_TASK BRIEF:_ Scan the entries line by line and return those with "link".

[Collected data entries]
.....
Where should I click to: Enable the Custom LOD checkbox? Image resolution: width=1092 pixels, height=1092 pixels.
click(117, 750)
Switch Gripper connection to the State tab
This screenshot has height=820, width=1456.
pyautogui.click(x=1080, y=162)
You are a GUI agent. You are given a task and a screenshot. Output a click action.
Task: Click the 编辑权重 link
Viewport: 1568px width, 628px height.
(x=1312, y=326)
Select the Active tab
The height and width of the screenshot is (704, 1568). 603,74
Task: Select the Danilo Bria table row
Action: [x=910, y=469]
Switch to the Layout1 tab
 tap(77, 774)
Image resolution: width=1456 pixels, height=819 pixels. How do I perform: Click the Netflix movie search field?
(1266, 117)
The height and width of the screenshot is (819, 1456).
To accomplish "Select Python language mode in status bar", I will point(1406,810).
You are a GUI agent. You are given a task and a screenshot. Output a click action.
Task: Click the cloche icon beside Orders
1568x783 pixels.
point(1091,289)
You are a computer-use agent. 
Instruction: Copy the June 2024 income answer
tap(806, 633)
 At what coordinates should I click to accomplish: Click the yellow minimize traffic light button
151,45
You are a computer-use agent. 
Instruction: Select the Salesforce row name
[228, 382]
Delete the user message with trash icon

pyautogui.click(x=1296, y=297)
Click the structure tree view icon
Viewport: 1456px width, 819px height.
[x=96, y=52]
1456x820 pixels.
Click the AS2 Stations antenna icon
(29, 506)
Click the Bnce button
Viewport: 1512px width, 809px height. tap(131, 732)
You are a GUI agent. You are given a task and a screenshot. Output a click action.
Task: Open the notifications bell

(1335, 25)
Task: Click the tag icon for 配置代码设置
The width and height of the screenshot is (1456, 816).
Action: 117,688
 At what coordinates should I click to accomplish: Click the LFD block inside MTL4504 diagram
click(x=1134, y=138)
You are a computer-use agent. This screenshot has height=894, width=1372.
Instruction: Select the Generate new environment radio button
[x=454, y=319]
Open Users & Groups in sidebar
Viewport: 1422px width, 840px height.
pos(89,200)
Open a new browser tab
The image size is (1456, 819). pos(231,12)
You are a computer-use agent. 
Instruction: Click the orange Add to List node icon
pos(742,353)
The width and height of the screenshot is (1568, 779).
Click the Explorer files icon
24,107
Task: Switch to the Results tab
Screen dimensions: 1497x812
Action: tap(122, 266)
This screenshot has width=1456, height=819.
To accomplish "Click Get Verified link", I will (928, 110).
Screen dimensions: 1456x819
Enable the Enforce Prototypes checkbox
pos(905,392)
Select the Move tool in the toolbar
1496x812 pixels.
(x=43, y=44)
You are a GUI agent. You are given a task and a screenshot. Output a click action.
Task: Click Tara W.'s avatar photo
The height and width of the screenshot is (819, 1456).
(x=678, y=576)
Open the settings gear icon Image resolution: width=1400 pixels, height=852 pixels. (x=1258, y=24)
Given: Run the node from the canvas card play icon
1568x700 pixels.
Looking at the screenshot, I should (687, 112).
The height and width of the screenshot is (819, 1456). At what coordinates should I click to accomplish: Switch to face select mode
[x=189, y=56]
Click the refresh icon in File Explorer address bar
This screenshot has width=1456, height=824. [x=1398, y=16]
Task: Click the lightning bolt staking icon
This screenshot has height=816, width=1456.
.....
_RESULT:_
Task: Click the 编辑权重 link
To accomplish "Click Get Verified link", I will (928, 110).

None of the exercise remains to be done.